Kevin Hart credited as playing...
Nashawn
- Nashawn: Murderers! Murderers! You killed my dog, man. Y'all gonna pay for this! If I have to go on every talk show in America, y'all gonna pay! Oprah, Ricki Lake, Dr, Phil, bitch!
- Nashawn: I can't get out! My ass is stuck! Come on. God, please, I'm a Christian! My ass is touchin' the shit. I don't wanna die like this! Stewardess!
- Nashawn: Where's your uniform at, man?
- Captain Mack: You lookin' at it. The Mackin' is crackin'. This is how I come. I don't wear no square suits. I'm a player. We ride spinners. We ride spinners.
- Nashawn: Hello, everybody. Welcome to NWA Airlines. Here at NWA, safety is a very important part of flying, but let's be real. If something goes wrong, we're all going down, right?
- Flame: I know that look. I had that same look of regret right after I ran into Lee - my little Asian butterfly. Woo! We had a whirlwind romance that ended in heartbreak - and stomach pumpin'. When I saw him again, I tried to apologize, but I couldn't. I just felt so bad leaving him in that hospital all bloated and distended.
- Nashawn: Did you just grind on me?
- Flame: A little.
- Mr. Hunkee: Hey, what is tea-bagging?
- Nashawn: Oh! That's the shit! That's when you take your balls, right, and dip 'em in a freaky mouth. And you keep goin' up and down like - you see what I'm sayin'? And then you dip, right.

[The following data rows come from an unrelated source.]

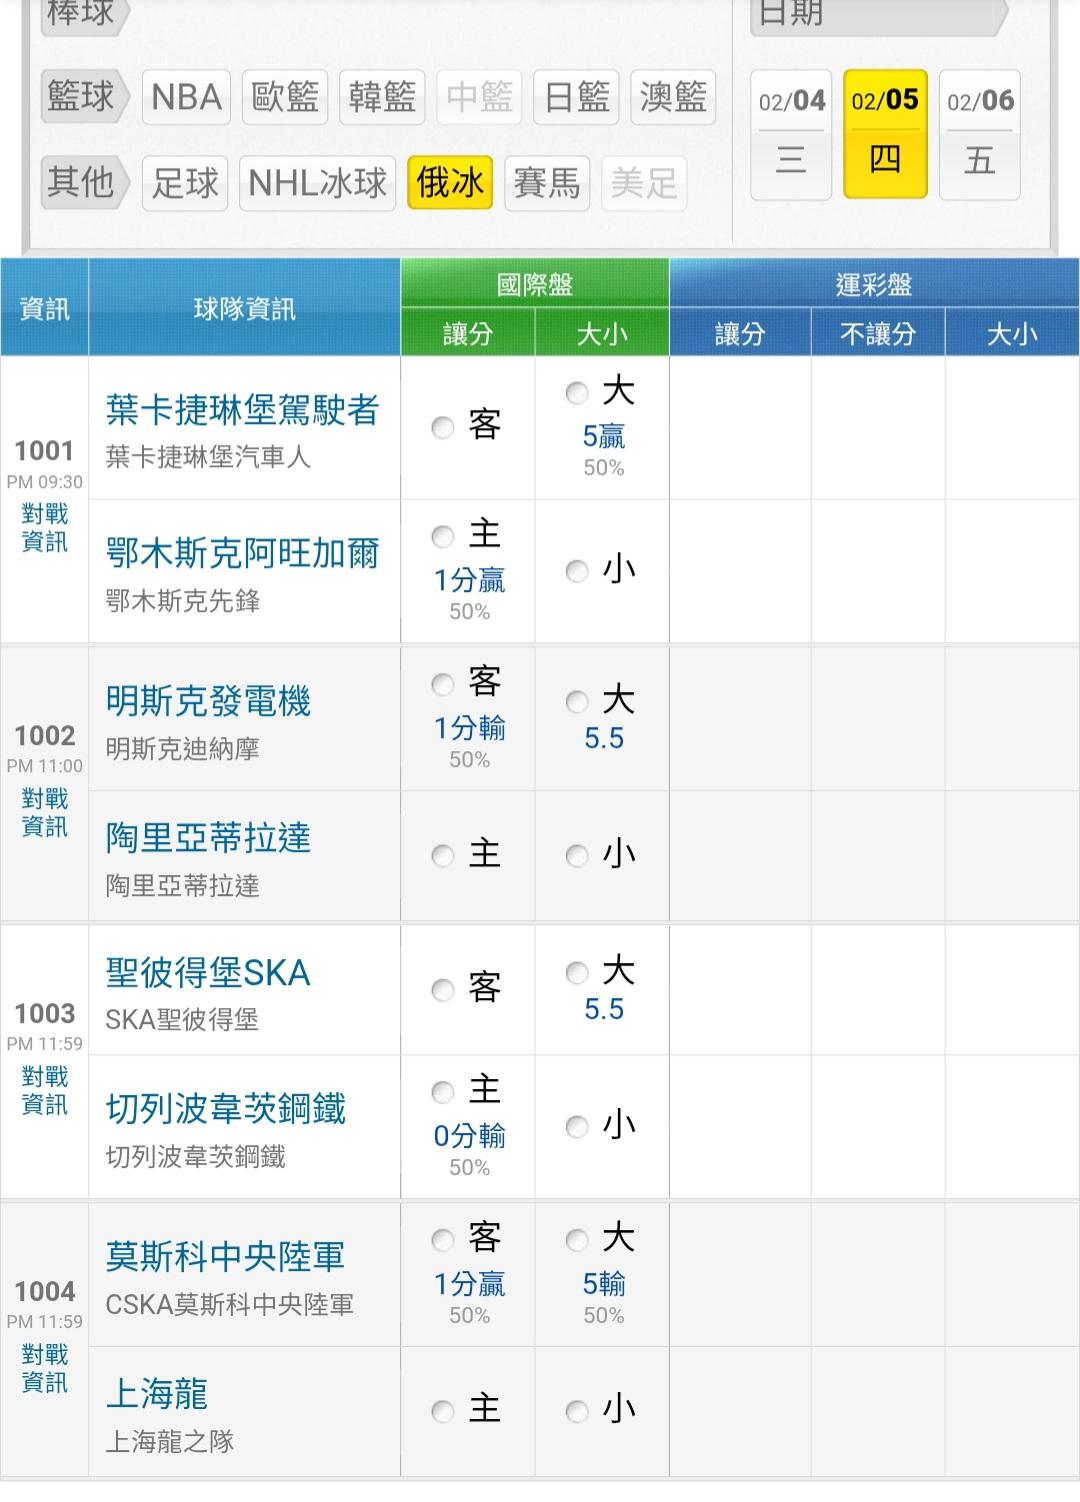The image size is (1080, 1502).
Task: Select the NBA league filter
Action: click(x=186, y=98)
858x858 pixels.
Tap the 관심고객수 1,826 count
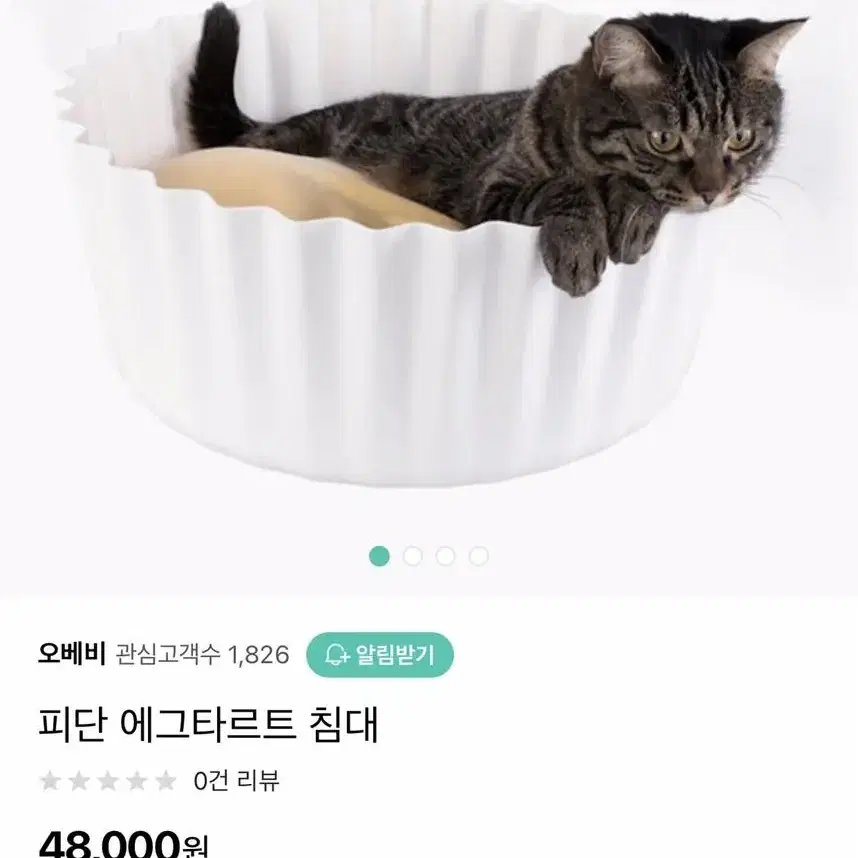(x=202, y=654)
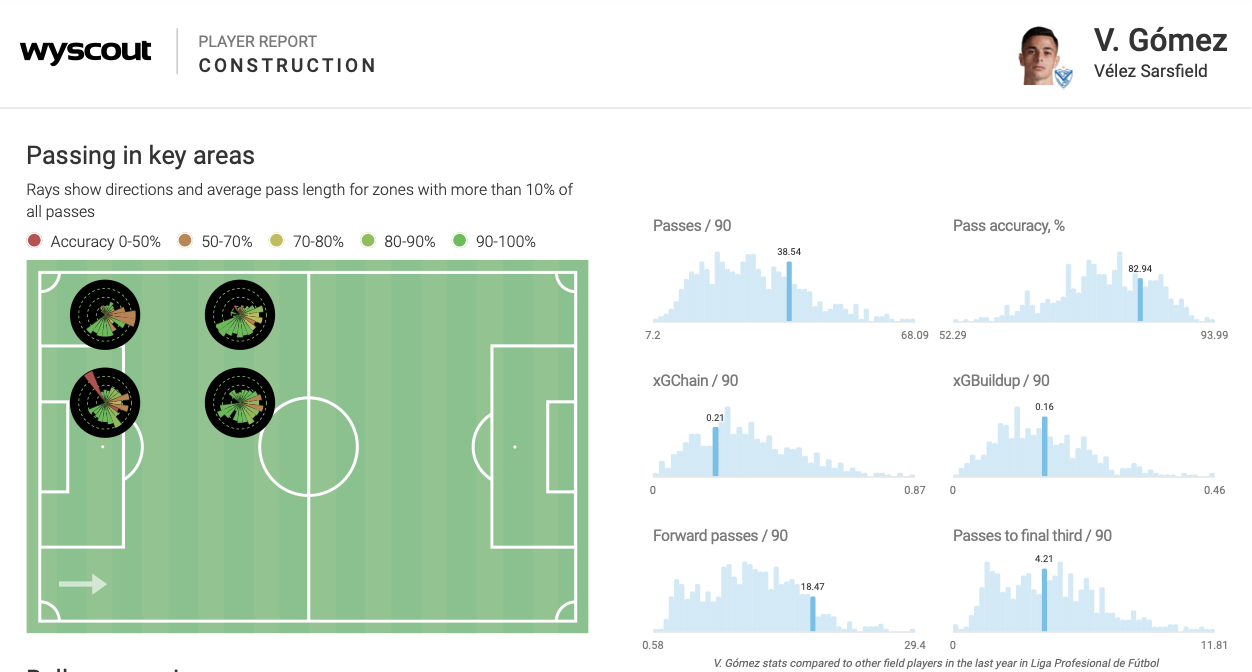
Task: Click the Passing in key areas heading
Action: (140, 155)
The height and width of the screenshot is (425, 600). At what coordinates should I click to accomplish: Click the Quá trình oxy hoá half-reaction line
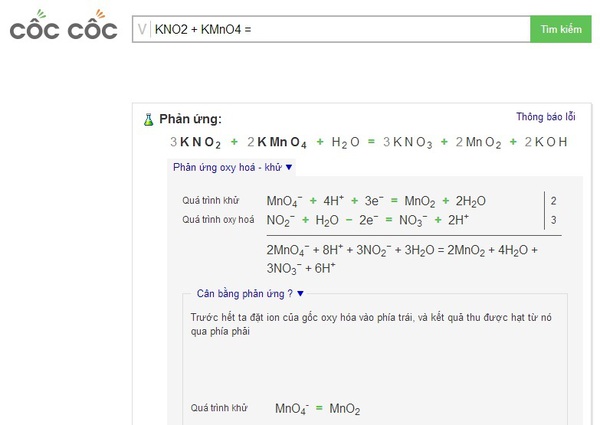click(368, 220)
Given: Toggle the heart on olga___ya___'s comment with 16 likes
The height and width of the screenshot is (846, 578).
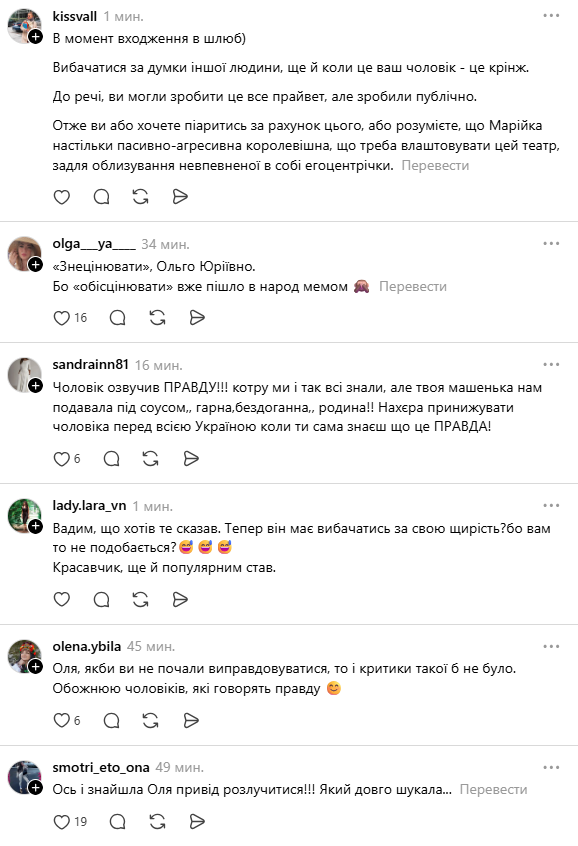Looking at the screenshot, I should [62, 317].
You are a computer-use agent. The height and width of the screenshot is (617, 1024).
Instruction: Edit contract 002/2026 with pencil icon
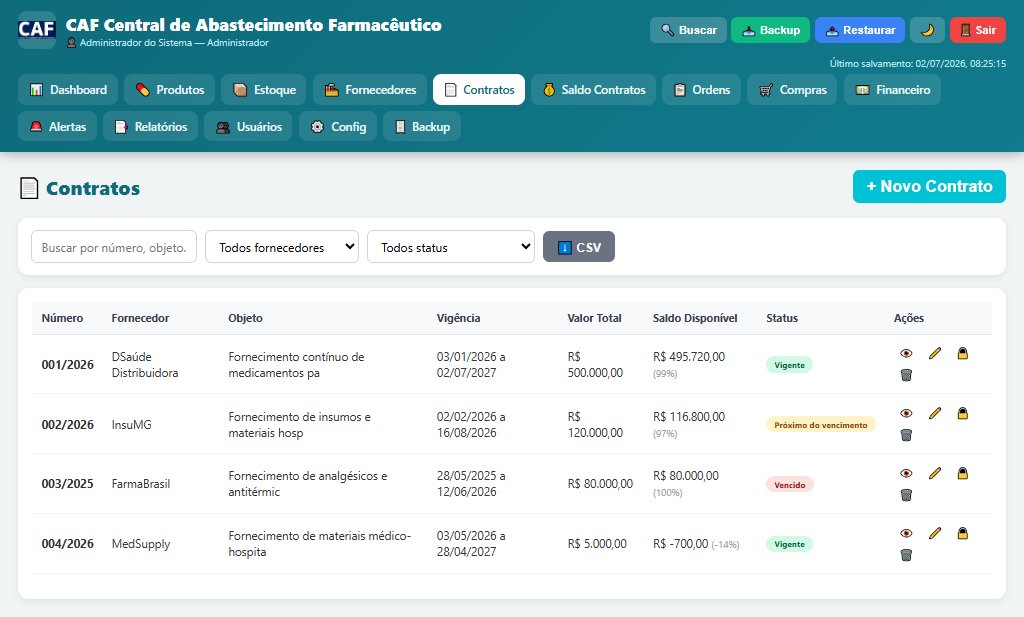tap(935, 413)
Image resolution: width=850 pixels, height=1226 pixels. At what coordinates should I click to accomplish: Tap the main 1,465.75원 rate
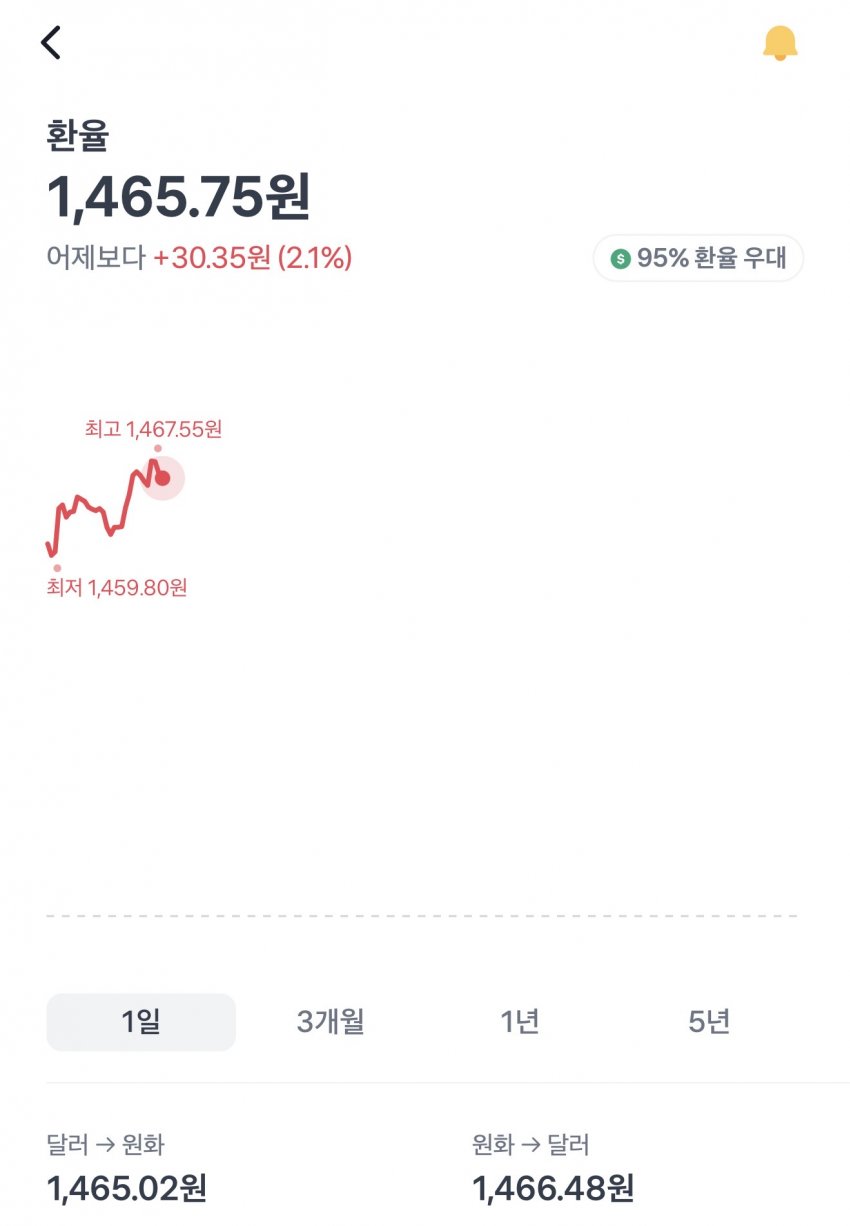coord(179,197)
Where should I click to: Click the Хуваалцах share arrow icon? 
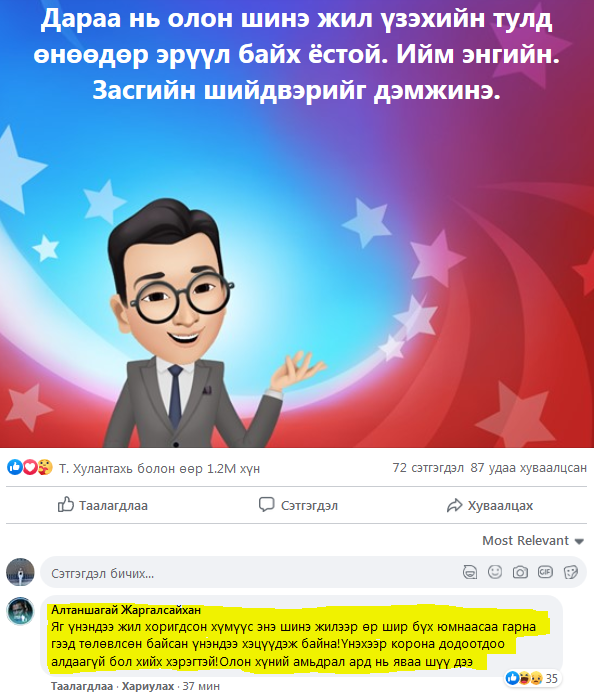click(455, 505)

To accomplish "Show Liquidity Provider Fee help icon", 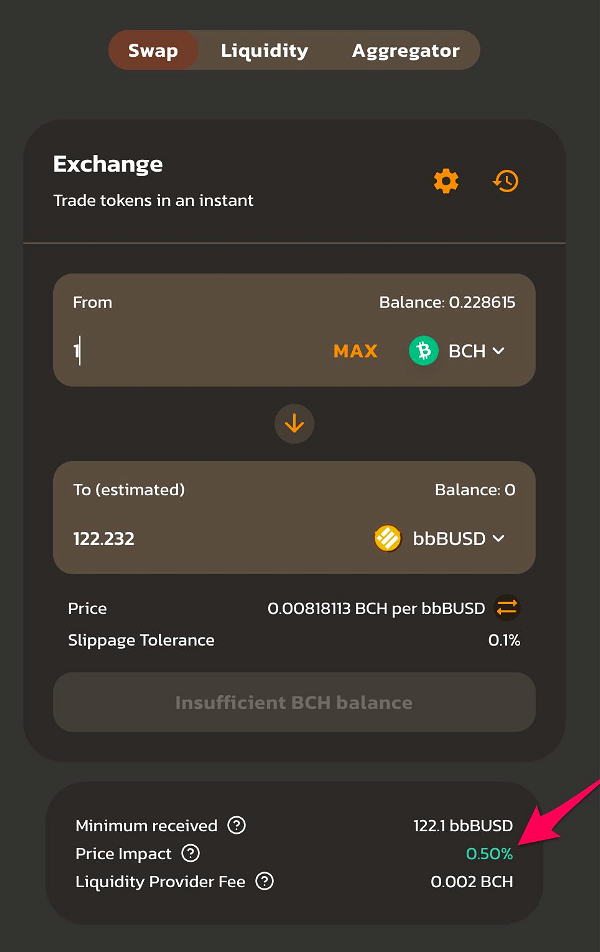I will pos(264,881).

- Mr. Hunkee: I got it. Thank you.
- Mr. Hunkee: Listen, when I met my Barbara. I knew that moment I'd move heaven and earth to be with her. I knew that she was worth it.
- Nashawn: So you happy now?
- Mr. Hunkee: Not really. Last time I saw her, she was with this tall model type.
- Nashawn: A real handsome black guy?
- Mr. Hunkee: Yeah.
- Nashawn: Sittin' in low class?
- Mr. Hunkee: Yeah.
- Nashawn: Got a dick like a fire hose?
- Mr. Hunkee: Yeah.
- Nashawn: Yeah, you lost her.
- Mr. Hunkee: Yeah.
- Nashawn: [to the bartender] Can he get another one?
- Mr. Hunkee: Double.
- Nashawn: Have you talked to her - since?
- Mr. Hunkee: She can't talk. She must have vocal cord damage.
- Nashawn: I was lookin' at your resumé, man. I see here that you flew in Desert Storm. That's pretty impressive.
- Captain Mack: No, actually homey, that's a typo. I drew over in Desert Storm.
- Nashawn: I'm sorry. I didn't - what? What'd you say?
- Captain Mack: I was the nigga that drew the little sayin's on the bombs: "Fuck Iraq." "Saddam, Eat a Dick." You know what I'm sayin'? That was me. Secret agent. Matter of fact, I ain't even 'posed to be talkin' about that right now. That's classified.